You probably noticed that most of the amiibo training guides on this website are several years old, and that, while there are deviations from them in what the modern “optimal” amiibo would be, most of them are still about 90%, give or take, identical to what you’ll find in a typical high-level tournament today. In other words, amiibo innovation is a thing of the past, and we’ve figured it all out. This shouldn’t be surprising – the Belmont innovation was the last big thing (at least that I’ve known about in the metagame), and that was 2 years ago! There wasn’t a whole lot before then as of late either. 

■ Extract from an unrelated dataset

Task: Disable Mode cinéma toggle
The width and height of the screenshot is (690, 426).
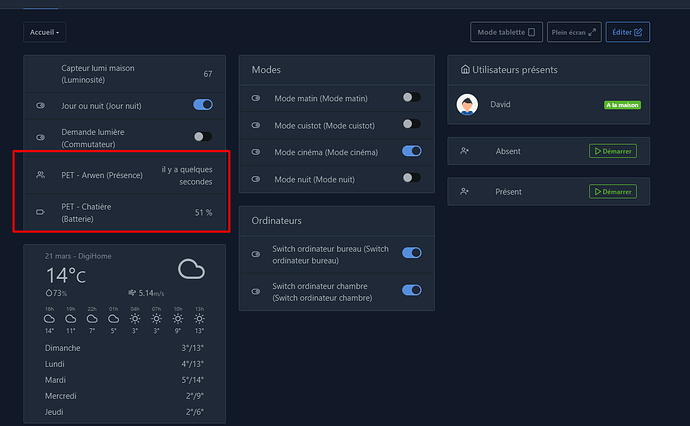Action: point(410,151)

I’ve taken it upon myself to see if I can’t fix that. While we can’t develop a new Smash game, and we can’t reasonably apply our own mods, we can have the same concept as amiibo training applied to a different kind of game. Enter BadAssteroids.

That’s a… working title.

BadAssteroids is a Python game that I have been iterating on and refining for the last 9 months to a year, depending on how you stretch it. I’ve gone into more detail here (which you should watch), but the basic idea is that it’s like the old fashioned arcade shooters, but with movement options, several kinds of attacks, and “secondaries” that you can put on your ship to tweak their effects. Conveniently, you can also have the computer control a ship using a parameters based learning system that can observe your behaviors and modify its parameters accordingly. Sound familiar? That’s right, it’s the same idea as amiibo training, it’s just not in Super Smash Brothers. We’re taking this into our own hands.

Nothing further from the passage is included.